Art Database for everyone: Artive
Art Recovery Group, founded by Chris Marinello three years ago, has split the firm to create a not-for-profit organisation called Artive. The Art Partners met with Ariane Moser, COO of the company, to find out more about it.
Can you tell us more about Artive?
Artive is a new non-for-profit organisation headquartered in the United States with a stated mission to protect and preserve the world’s cultural heritage through technology by recording and indexing data and consolidating the vast amount of databases out there. Artive set out to combine forces and provide a central database for professionals and the general public to make the wider art market a safer place and to preserve our cultural heritage.
What will distinguish your database from other platforms? (USP)
Artive’s database, developed in 2014, is technologically advanced, with integrated image recognition technology and over 500 fields of searchable data. We have more big technological development plans in the future. Artive will also be working on enabling public access to its records in order to better exchange and distribute data as part of Artive’s advocacy plans.
How the process works?
Anybody can register for a free account and use the database to register losses and other claims and to search the database prior to any acquisition, sale, loan or transport of an object.
Artive’s database has also been developed to identify and address current risks in the art market. This means issues such as likely fakes and forgeries or archaeological sites threatened by illegal excavation can be registered as a contingency ahead of their appearance on the market.
We all know that due diligence in the art market is a necessary part of any transaction, loan or acquisition. Users of Artive’s database may submit a search of an object of interest against our database and other external, relevant databases. Our research analysts will search against the image submitted, the description and attribution of the work. Artive will also have a closer look at the provenance provided in order to help manage potential risks and red flags and can direct the client to a network of specialist researchers. After completing this process, Artive will issue a report detailing the results of the search.
We wanted to discuss how complicated mediation, legislation, when government try to protect cultural property. How would you react? What is your opinion?
The function of the mediator is to bring everyone to a round table and look at the situation and assess possible solutions and compromises, in line with legal, ethical and moral grounds. It doesn’t make a huge difference if a government happens to be one of the parties sitting at the round table. In my experience, certain processes might take longer, since governmental institutions are so big and have a stringent administration and organisational processes in place. I can see how this can be frustrating at times when decisions have to be made within a short time frame for instance.
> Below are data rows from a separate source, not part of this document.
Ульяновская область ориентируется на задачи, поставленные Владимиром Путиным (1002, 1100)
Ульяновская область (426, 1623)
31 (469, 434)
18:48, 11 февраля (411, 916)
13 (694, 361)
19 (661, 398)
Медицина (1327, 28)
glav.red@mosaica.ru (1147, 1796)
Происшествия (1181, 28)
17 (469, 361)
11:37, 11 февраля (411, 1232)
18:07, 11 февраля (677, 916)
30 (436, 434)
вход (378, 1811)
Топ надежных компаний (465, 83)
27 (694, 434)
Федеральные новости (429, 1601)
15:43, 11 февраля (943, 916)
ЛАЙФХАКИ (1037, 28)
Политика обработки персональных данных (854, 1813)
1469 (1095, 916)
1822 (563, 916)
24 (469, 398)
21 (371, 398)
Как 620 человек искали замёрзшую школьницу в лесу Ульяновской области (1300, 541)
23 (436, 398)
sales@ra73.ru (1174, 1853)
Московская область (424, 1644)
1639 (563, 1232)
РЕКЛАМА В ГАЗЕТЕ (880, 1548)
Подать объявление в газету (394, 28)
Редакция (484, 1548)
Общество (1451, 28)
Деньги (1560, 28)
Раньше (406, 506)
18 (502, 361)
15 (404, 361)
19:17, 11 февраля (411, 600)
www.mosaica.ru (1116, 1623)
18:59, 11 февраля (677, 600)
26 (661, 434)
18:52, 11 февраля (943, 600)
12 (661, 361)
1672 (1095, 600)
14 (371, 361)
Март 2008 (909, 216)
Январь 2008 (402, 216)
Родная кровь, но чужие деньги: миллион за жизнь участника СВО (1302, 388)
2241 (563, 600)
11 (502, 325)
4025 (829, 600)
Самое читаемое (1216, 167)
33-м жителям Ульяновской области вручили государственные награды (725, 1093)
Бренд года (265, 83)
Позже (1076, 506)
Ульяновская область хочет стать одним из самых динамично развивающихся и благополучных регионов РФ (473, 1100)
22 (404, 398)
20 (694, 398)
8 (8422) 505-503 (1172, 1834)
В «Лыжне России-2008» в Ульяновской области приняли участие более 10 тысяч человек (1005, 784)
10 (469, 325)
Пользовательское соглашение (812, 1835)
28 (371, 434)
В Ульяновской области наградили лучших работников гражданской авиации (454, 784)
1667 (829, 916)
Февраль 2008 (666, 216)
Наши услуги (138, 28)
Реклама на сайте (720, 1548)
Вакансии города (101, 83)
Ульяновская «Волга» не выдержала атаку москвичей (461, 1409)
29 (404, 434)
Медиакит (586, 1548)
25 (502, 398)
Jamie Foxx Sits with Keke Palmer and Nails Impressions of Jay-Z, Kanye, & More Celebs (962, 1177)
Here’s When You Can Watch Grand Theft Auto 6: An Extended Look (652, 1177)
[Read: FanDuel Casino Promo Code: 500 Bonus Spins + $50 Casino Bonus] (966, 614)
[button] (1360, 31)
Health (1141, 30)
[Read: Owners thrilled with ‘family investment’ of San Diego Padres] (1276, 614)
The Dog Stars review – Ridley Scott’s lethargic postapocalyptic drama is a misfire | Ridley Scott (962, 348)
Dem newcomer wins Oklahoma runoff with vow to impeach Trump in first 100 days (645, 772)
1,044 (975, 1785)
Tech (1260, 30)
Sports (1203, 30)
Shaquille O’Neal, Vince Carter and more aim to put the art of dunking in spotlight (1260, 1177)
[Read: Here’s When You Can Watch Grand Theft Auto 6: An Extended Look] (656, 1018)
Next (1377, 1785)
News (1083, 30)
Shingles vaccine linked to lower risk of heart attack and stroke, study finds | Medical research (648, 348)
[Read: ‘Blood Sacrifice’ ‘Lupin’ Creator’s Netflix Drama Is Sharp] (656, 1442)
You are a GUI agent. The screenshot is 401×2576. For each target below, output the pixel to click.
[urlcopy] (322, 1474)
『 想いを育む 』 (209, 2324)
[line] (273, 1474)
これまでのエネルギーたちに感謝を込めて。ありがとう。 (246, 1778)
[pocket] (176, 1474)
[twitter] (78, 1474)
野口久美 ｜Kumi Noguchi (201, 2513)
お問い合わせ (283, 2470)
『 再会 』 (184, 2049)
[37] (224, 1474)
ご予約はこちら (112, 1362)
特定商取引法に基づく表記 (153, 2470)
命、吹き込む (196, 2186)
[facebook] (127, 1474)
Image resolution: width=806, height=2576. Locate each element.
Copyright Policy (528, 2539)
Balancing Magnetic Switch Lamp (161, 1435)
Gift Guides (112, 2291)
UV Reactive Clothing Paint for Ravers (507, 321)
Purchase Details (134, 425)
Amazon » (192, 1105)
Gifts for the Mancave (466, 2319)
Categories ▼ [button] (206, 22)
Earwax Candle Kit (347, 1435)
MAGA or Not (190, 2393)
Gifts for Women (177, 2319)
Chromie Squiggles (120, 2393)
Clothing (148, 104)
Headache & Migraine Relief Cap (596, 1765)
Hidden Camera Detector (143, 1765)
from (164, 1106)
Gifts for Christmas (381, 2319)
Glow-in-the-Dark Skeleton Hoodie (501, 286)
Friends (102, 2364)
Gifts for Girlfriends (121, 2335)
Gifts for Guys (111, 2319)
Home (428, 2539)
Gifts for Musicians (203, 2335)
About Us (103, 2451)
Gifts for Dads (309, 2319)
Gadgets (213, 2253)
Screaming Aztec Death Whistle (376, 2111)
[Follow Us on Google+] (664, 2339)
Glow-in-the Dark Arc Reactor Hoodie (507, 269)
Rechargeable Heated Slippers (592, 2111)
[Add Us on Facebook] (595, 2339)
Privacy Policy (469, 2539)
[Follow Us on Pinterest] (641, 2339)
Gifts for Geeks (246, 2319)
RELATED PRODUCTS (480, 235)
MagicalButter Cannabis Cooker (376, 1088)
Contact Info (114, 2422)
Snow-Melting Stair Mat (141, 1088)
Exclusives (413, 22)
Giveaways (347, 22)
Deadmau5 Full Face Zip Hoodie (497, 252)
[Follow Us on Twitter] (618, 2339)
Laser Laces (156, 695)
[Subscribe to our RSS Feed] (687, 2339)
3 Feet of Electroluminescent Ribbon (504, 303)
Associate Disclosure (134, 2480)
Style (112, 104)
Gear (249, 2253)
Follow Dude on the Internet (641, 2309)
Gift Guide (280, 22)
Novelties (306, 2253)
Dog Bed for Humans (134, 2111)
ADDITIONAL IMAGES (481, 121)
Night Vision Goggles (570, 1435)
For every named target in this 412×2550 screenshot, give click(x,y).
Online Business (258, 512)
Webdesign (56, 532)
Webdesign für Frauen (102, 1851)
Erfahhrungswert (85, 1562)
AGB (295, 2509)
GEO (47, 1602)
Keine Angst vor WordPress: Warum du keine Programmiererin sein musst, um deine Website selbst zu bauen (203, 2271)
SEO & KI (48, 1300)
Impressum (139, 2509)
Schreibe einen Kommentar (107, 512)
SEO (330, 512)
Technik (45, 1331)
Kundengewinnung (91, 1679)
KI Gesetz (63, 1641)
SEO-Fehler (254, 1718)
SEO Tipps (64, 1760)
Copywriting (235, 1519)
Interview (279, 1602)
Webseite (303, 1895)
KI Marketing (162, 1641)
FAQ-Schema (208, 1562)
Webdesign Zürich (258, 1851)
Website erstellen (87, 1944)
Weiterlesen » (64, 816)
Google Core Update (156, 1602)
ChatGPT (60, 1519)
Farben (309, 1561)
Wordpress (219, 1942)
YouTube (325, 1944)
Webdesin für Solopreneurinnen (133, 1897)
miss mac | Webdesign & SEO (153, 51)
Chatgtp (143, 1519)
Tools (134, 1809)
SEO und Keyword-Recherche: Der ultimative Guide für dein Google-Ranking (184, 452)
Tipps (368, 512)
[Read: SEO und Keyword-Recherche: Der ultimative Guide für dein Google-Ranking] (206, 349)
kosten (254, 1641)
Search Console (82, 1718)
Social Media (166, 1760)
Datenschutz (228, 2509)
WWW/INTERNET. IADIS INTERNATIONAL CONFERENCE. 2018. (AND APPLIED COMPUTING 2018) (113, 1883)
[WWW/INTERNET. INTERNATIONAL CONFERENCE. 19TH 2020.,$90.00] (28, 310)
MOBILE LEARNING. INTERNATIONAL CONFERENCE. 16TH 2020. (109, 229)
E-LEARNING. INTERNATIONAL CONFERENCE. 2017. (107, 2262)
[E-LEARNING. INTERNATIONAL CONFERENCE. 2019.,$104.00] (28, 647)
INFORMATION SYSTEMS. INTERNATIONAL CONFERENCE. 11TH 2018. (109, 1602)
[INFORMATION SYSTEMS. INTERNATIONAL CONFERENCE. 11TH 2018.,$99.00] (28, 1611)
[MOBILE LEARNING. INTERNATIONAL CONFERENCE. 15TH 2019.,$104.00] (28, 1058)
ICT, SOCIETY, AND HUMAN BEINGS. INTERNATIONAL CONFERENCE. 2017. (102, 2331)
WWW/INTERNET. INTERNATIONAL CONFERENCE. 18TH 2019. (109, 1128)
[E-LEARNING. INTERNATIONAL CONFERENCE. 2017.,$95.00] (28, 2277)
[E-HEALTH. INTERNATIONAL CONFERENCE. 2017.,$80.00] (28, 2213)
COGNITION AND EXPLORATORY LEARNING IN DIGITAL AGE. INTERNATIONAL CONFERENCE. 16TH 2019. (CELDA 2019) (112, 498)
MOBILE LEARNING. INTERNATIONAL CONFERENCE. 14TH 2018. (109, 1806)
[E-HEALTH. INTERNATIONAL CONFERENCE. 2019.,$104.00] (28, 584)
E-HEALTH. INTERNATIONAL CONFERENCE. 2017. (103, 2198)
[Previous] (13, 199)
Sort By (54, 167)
Example: The most recent case I can think of to illustrate this was one of Art Recovery International’s recoveries. It was the case of a Matisse belonging to the collection and heirs of French dealer Paul Rosenberg. Two governmental institutions, private individuals and their legal representatives were involved. It all had a happy ending, but the process of restitution was delicate and challenging. A restitution case of Nazi looted art should always be unconditional – which can be another challenging ground to stand, especially in the context of country-specific legislations on that matter and the different regulations surrounding good faith purchases. But having governmental bodies involved at the table can also be a hidden, positive aspect. The international media covered this case extensively, which ultimately led to another wave of raising awareness about this topic and the discussions surrounding stolen and looted art in the art market.
What can we take in consideration in the world of contemporary art to prevent art crimes and forgeries to be happening in the future?
Well, as with all transactions in the market, one should always exercise due diligence. Asking the right questions, a sufficient amount of questions, being curious about the work’s ownership history and travels over time etc. Document all steps and findings on your way.
So if you’re contemporary Russian artist, to prevent fakes coming into circulation or being even created, archive your work and document your work, register your authorship with different organisations and agencies. The good thing about contemporary artists is that they are still alive and can be here to authenticate their own work. In terms of forgeries, ask the same questions about its provenance as you would for any other work of art. You could also consult specialist databases dedicated to fakes and forgeries. I know of a“Database of critical works”, although I think only members of the trade have access to this resource at the moment. You can of course also use services offered by companies like Art, Analysis and Research to help determine the attribution and authenticity of a work of art.
I was thinking of an analogy to due diligence for an article I’m writing on the importance of due diligence in the art market and as I stopped at a red light I looked, for the first time, at what it actually said on the pedestrian box. Red – wait; Green – cross with care! And I thought this would be a good analogy to due diligence! You consider buying or selling a work? Wait and check. Look left and right and listen. Once you’ve done everything that your time, efforts and finances permit, cross. But cross with care, there are no guarantees, but at least you were responsible for crossing in a safer scenario than you would have if you would have crossed the red light!